— Отрывок текста —

При общей атаке задумка царя с линией поперечных редутов сработала. Выдвинутые вперед укрепления отрезали от основных шведских сил правый фланг — конный корпус Шлиппенбаха и шесть батальонов пехоты генерала Рооса. С редутов их косили огнем, добавила жару наша конница, и эти части дрогнули, стали откатываться дальше вправо, укрылись в лесу. Петр велел Меншикову и Ренне взять пять полков конницы, добавил им пехоты и приказал срочно добивать оторвавшуюся группировку. Причем Меншиков и Ренне этим ударом прорубали брешь в блокаде Полтавы!
Остальную конницу царь поручил возглавить Боуру с прежним указанием, отступать на правый фланг армии. Шведская кавалерия и пехота Левенгаупта ринулись следом. Уже кричали: «Победа». Но им пришлось проходить в промежутках между редутами, под огнем. А Боур отступал таким образом, что разогнавшиеся неприятели покатились прямо перед фронтом укрепленного лагеря! По ним загрохотали 87 орудий, окатили ливнем ядер и картечи! Враги отхлынули через поле влево. Выскочили за пределы досягаемости артиллерийского огня и остановились возле леса. Они оказались настолько потрепанными, что три часа стояли на месте и не могли прийти в себя.

— Выдержка из данных —

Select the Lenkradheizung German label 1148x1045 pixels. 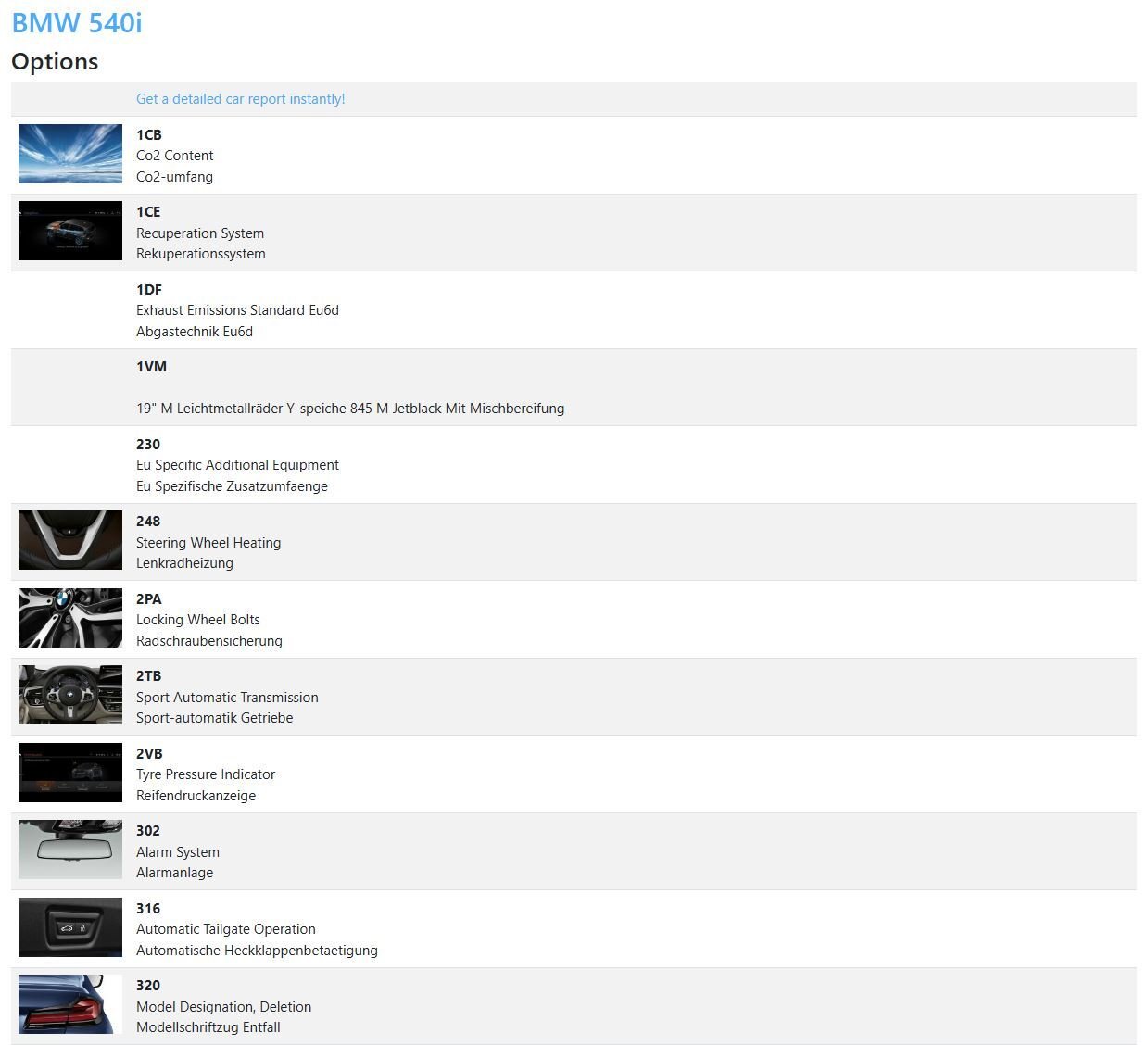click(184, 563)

...

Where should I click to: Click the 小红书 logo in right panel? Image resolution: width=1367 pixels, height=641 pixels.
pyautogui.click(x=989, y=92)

--

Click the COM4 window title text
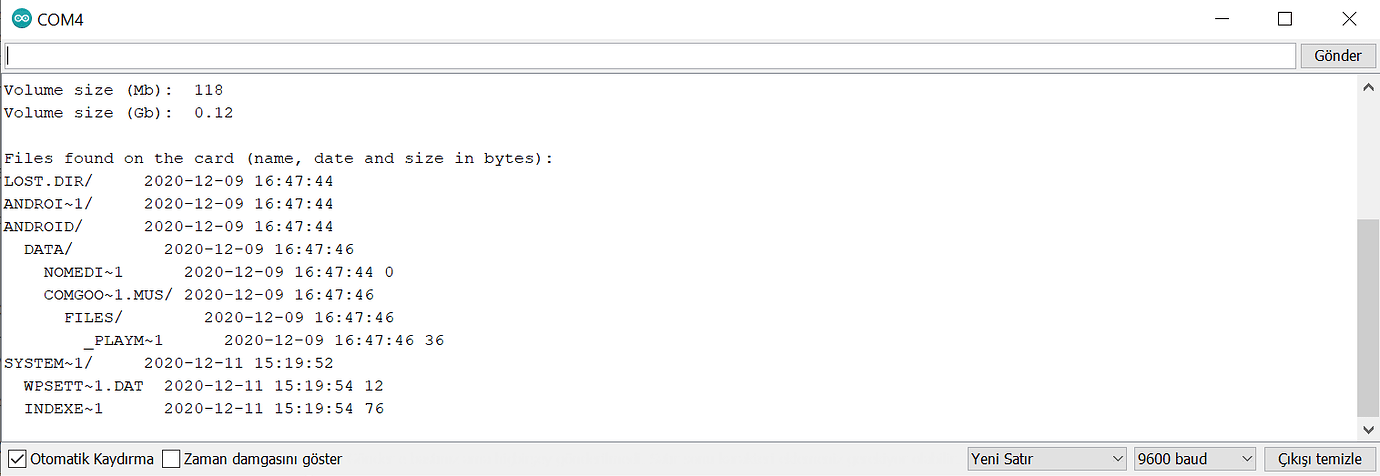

— Что нужно сделать —
Продолжите рассказ о бое со шведами под Полтавой, начав сразу после его последнего предложения. Материал здесь не понадобится.

— Что получилось —
Царь воспользовался возникшей паузой. Начал выводить из ретраншемента основные силы. Их строили в две линии. В первой — первые батальоны полков. В затылок им вторые батальоны. Но Петр озаботился, что при построении особенно наглядно проявится численное неравенство, у шведов было 34 полка, у а русских 47. Беспокоился, как бы враг не смутился и не повернул восвояси. Поэтому государь приказал шести полкам вообще не выходить на поле, остаться в ретраншементе. Отрядил несколько батальонов, чтобы обеспечить связь с Полтавой. Солдаты этих частей расстроились. Просились в битву. Петр не счел для себя унизительным обратиться к ним с разъяснением: «Неприятель стоит близ лесу и уже в великом страхе, ежели вывесть все полки, то не даст бою и уйдет…»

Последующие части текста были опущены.